--- TEXT BLOCK ---

How to get Xserver running out of box on AArch64

As I want to have AArch64 desktop running with as small amount of changes needed as possible I decided that it is time to get Xserver to just run on APM Mustang.

Current setup

To get X11 running I need to have xorg.conf file. And this feels strange as on x86(-64) I got rid of it years ago.

Config snippet is small and probably could be even smaller:

Section "Device"
        Identifier " radeon"
        Driver  "radeon"
        BusID "PCI:1:0:0"
EndSection

Section "Screen"
        Identifier      "Screen"
        Device          "radeon"
EndSection

Section "DRI"
        Mode 0666
EndSection

Without it Xserver failed to find graphics card.

Searching for solution

I cloned Xserver git repository and started hacking. During several hours (split into few days) I added countless LogMessage() calls to source code, generated few patches and sent them to x-devel ML. And finally found out why it did not work.

---

» **STUDY QUESTIONS**:
• A. Translate this sentence from the post about running Xserver on AArch64 into Spanish: "To get X11 running I need to have xorg.conf file."
• B. Rewrite a passage of the post about running Xserver on AArch64, swapping "patches" for "fixes". Begin at the words "Searching for solution" and stop after "it did not work.".

--- INFORMATION PROVIDED ---

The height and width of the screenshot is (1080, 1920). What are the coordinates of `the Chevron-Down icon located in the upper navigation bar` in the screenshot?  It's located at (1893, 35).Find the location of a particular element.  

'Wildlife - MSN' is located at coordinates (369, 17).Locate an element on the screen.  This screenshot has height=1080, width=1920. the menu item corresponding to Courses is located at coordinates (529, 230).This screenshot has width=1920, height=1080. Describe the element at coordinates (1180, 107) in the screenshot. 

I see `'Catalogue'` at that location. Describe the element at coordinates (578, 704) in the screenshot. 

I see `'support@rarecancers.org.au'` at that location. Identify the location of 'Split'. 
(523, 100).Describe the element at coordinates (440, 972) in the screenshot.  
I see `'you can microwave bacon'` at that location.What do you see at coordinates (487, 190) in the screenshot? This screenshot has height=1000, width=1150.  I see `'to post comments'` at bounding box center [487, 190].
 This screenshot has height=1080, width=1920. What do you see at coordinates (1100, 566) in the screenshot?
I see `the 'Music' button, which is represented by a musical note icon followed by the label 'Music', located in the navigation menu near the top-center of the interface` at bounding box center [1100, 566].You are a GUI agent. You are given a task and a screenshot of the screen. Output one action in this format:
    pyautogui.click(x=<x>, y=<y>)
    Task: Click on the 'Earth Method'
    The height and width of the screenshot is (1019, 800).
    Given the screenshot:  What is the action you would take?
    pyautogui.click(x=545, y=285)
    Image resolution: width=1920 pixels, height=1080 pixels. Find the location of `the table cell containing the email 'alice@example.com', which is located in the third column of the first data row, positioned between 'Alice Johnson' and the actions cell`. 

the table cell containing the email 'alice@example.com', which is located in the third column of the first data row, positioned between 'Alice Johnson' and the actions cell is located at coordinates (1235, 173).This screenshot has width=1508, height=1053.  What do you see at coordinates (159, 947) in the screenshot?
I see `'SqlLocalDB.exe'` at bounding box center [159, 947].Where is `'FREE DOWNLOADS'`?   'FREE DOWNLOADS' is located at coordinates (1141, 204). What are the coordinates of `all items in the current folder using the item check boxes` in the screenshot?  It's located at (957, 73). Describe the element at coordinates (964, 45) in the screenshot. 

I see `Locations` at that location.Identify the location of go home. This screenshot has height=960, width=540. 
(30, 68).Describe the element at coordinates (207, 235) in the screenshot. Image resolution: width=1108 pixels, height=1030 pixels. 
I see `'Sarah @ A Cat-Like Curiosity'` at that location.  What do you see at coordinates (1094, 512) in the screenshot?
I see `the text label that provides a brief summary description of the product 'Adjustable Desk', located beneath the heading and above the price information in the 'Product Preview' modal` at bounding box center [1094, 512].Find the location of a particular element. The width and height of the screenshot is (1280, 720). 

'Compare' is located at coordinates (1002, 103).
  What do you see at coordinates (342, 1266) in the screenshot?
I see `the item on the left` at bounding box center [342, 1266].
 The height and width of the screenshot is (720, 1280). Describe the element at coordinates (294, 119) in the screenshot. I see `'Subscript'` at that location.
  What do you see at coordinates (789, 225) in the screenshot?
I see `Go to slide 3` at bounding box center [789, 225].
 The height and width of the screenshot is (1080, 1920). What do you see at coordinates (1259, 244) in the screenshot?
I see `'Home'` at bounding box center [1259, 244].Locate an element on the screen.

---

» **WRITTEN ANSWERS**:
• A. Para que X11 funcione necesito tener el archivo xorg.conf.

• B.
Searching for solution

I cloned Xserver git repository and started hacking. During several hours (split into few days) I added countless LogMessage() calls to source code, generated few fixes and sent them to x-devel ML. And finally found out why it did not work.